• **Text segment**
Every now and then she would start shrieking. Once she started she just… Didn’t stop. She would walk the length of the bus shrieking directly in people’s faces. This happened about a dozen times before I just started getting off the bus if I saw her. I would rather walk 30 minutes then have to put up with her.
I’m my country the transit system won’t ban anyone because it is considered excessive punishment for the extremely poor.
As a result, transit just sucks for everyone.
Behavior that is anti-social should be unacceptable. We’re so afraid of placing limits on anyone that the most unstable/unwell place limits on the rest of us.
In the case of the woman I mentioned, she’s also a victim. There’s no proper support for her. She needs help too.
That’s illegal in Denmark, i have seen people do this kind of things sometimes and everytime they are kicked off the transport at next stop. And then they jump on at the next transport and kicked off again, this behavior have forced the public transport in the big cities to have guards on board the trains all the times.
Honestly, these days I feel like it’s hard to claim that driving is “safer”. It feels safer enclosed in your metal box, except for all the other high speed low-intelligence high-rage boxes driving around near you.
I can also respect the frustration of finding crazies on public transit, and won’t try to spin that as a positive - but to me, it speaks towards visibility of the world around you, and willingness to exist in it and change society when it’s broken. It’s like the lords in their manors that “cannot fathom consorting with all that plebeian filth”.
I’m biased. I’m a tall guy, and I’ve had an incident having to stare down a homeless guy that was spewing Asian hate to a poor Korean guy on the train. I’ll keep taking those trains, claim them for the reasonable people.
Yes, but context matters. Nobody is taking a train up the street to get groceries. And using a car (or a huge ass truck) for that is often overkill.
Bikes FTW!

• **Data listing**

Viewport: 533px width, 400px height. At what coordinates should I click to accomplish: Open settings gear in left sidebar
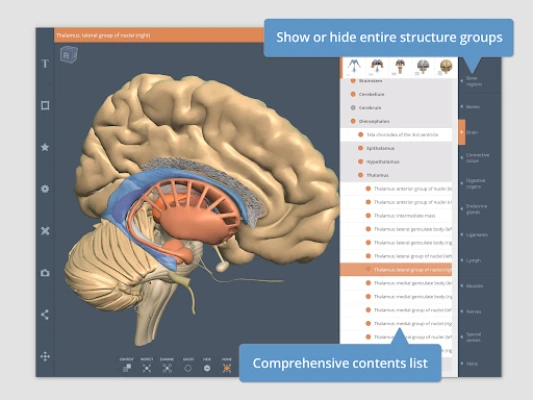pyautogui.click(x=45, y=189)
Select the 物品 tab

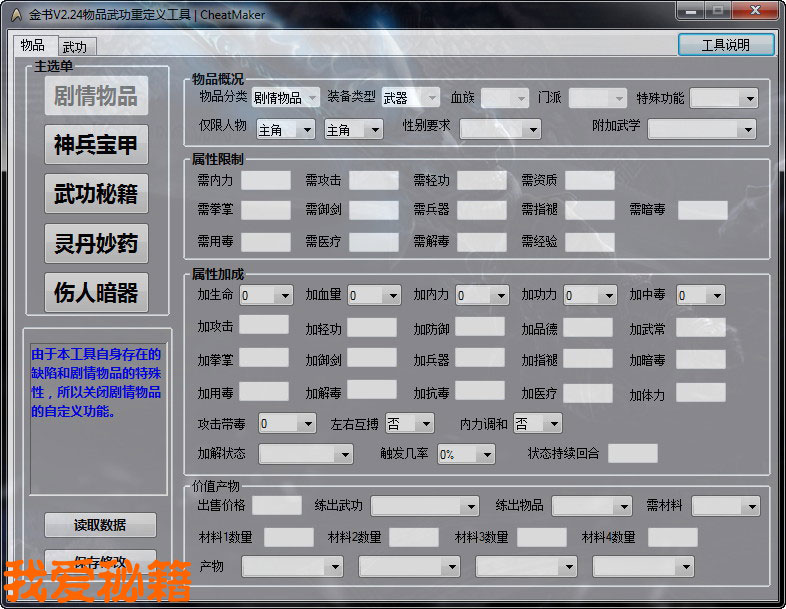click(32, 46)
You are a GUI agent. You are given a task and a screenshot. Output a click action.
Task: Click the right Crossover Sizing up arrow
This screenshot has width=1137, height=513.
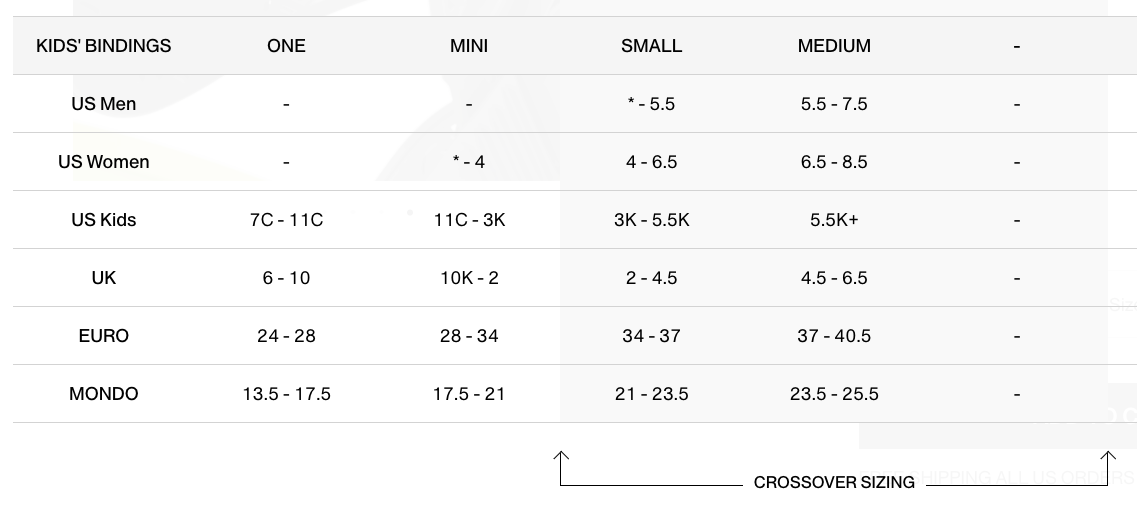tap(1107, 458)
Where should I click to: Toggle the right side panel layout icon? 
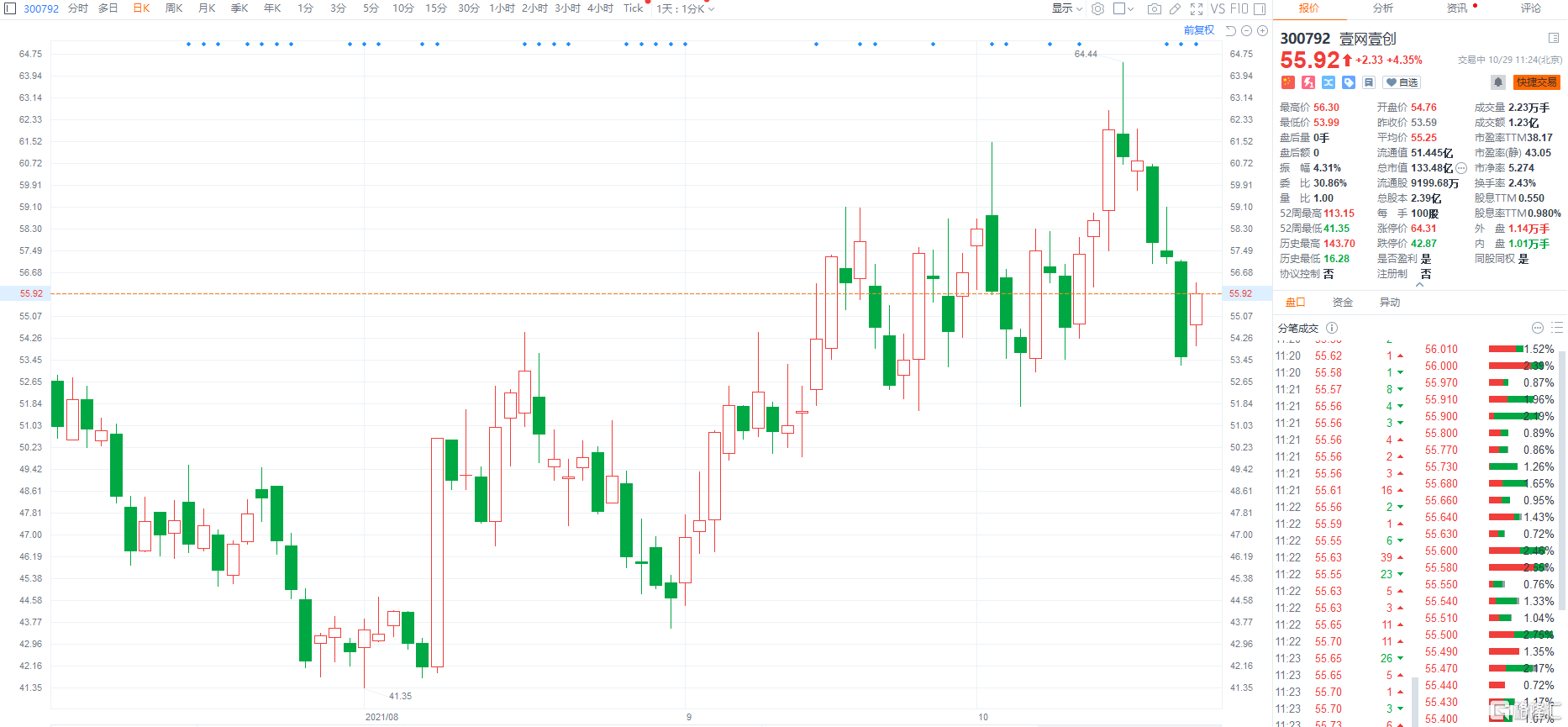click(x=1260, y=8)
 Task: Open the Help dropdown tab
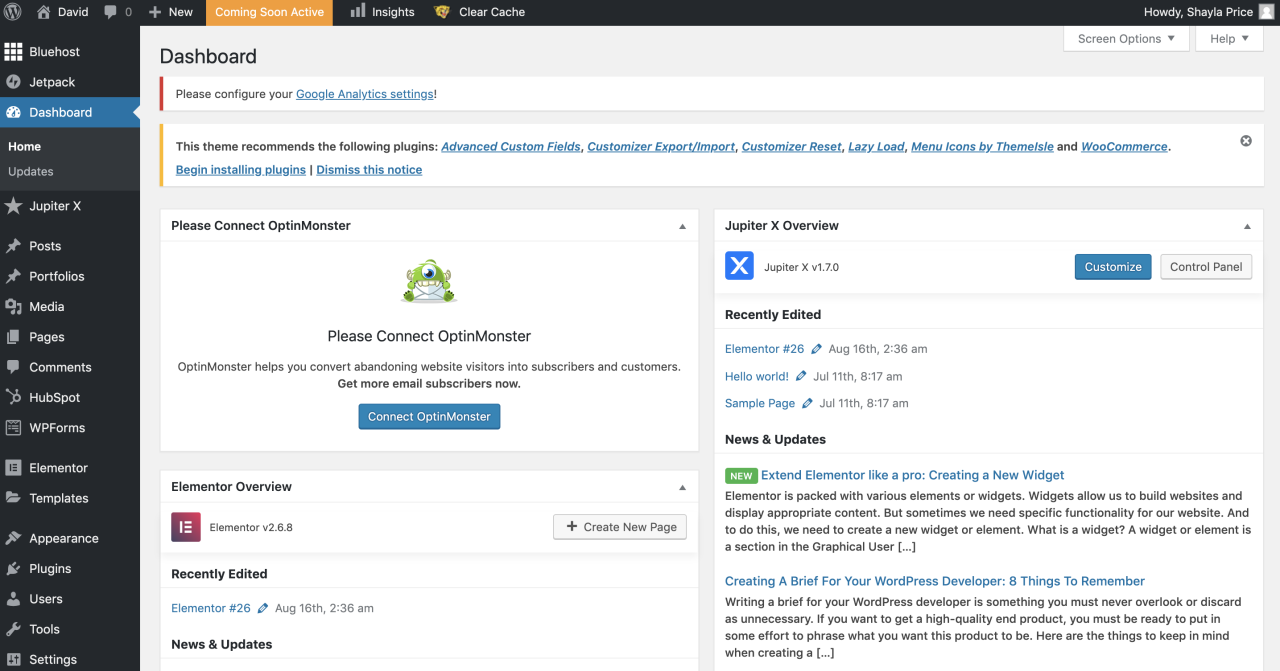[1229, 39]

• **Action item A**
Translate this sentence from the public transit comments into Spanish: "Behavior that is anti-social should be unacceptable."
• **Action item B**
Extend the public transit comments, picking up after their final line.
The listing has no connection to the public transit comments.

• **Task answer A**
El comportamiento antisocial debería ser inaceptable.

• **Task answer B**
I’m struggling with this average vs potential. If I stand on a 3.5m wide sidewalk on average I’m going to see 15,000 people pass me by? And there is no room for potential improvement as the sidewalks are completely full on average? And how are we figuring cars can potentially be improved by 33%? Are all cars 3/4ths full already?
I’m very pro public transit, I’m just unclear what is being shown in this chart.
They’re showing capacity, i.e., a 3.5m sidewalk can move about 15k people per direction per hour. I’m guessing there’s leeway for cars depending on intersection types/design, speed, etc., whereas there is much less variation in average speed for pedestrians.
Average should be a measured real world quantity. A max theoretical value should never be average unless it’s literally always at the max… on average.
The wording on the chart isn’t the best, but I’m presuming they mean average capacity, not average ridership, because every city and every system will have its own factors that can impact the specific capacity of their transit modes. E.g., one system may have double-decker suburban rail vs another’s single-decker, or one system may have articulated buses vs another’s non-articulated. These differences would result in differing capacities, but the purpose of the chart is to show a ballpark number for what the typical capacity of a 3.5m corridor of each type would be, based on averaging system capacities in presumably many different cities.